In contrast, small models are low-cost, fast-response, and can be run locally, making them more adaptable to personalized and precise usage needs. Industry insiders said: "Under the premise that global AI hardware is in short supply, small models mean lower deployment and training costs, and their output effect is sufficient to cope with some specific tasks."

A business manager of a domestic AI company told the 21st Century Business Herald reporter that a small parameter scale can significantly save inference costs. The hardware cost required for model training and adjustment is much lower than that of large models. Mature developers can even train vertical models at low cost. The costs of these operations are much lower than those of large models.

Andrej Karpathy, a founding member of OpenAI and former senior director of AI at Tesla, made a representative prediction recently. He suggested that the size competition of generative models will be reversed, and the competition will be about whose models are smaller and smarter.

In Andrej Karpathy's explanation, the current large models are so large because they are still very wasteful during training. Although large models are very good at memory, this also means that large models remember a lot of irrelevant details that should not be called repeatedly in a specific problem.

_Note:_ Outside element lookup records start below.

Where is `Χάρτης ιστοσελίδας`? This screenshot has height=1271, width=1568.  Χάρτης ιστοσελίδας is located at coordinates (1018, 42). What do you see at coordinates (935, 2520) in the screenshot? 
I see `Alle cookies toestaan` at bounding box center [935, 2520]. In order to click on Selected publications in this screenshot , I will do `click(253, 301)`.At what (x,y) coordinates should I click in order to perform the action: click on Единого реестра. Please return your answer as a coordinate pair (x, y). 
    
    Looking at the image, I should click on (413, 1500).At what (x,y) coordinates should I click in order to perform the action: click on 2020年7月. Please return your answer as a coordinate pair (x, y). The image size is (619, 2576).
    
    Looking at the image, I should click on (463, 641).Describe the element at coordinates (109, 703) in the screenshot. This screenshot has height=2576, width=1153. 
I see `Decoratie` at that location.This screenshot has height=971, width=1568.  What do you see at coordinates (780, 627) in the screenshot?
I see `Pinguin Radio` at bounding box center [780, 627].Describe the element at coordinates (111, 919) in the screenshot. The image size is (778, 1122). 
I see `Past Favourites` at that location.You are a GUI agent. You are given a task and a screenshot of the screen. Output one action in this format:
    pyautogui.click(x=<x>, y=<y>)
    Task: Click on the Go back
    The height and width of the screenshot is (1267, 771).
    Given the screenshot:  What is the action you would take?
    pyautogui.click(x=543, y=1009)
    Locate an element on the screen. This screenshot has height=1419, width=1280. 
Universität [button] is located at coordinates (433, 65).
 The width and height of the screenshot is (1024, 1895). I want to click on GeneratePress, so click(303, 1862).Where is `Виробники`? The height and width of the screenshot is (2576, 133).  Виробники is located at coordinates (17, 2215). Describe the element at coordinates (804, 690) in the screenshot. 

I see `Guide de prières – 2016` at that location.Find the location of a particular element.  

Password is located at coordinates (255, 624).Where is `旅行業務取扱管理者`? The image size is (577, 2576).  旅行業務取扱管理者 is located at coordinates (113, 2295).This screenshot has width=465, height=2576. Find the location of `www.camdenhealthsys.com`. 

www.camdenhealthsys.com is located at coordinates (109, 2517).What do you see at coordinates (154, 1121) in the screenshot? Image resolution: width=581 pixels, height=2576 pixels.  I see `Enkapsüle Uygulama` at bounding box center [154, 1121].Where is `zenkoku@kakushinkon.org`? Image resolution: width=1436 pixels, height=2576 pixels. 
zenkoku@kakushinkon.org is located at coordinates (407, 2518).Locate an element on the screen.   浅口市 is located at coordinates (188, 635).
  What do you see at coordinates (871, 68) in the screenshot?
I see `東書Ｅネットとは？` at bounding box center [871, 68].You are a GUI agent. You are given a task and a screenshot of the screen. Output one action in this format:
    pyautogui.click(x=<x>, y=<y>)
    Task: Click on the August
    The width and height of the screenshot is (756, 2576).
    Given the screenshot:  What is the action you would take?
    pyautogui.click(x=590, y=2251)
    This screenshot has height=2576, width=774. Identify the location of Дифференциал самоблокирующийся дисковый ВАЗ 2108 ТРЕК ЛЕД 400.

For small models, the training objectives become simpler, more direct, and more efficient, allowing AI to learn more useful information more directly.

However, the large model and the small model are not a "choice either or" situation, and their development paths still have the significance of mutual reference.

Andrej Karpathy said: "The model must become larger before it can become smaller. Because we need a large model to reconstruct and shape the data into an ideal form. One model helps generate training data for the next model, gradually obtaining a perfect training set, and then feeding it to the small model, which does not need to fully remember all the knowledge, but only occasionally needs to look up something to ensure accuracy."

Robin Li also said at Baidu AI Developer Conference Create 2024 that in the future, large-scale native AI applications will basically be based on the Moe architecture, that is, a mixture of large and small models. Robin Li also said that compressing and distilling a basic model from a large model and then using data to train it is much better than training a small model from scratch, and is better, faster, and cheaper than models trained based on open source models.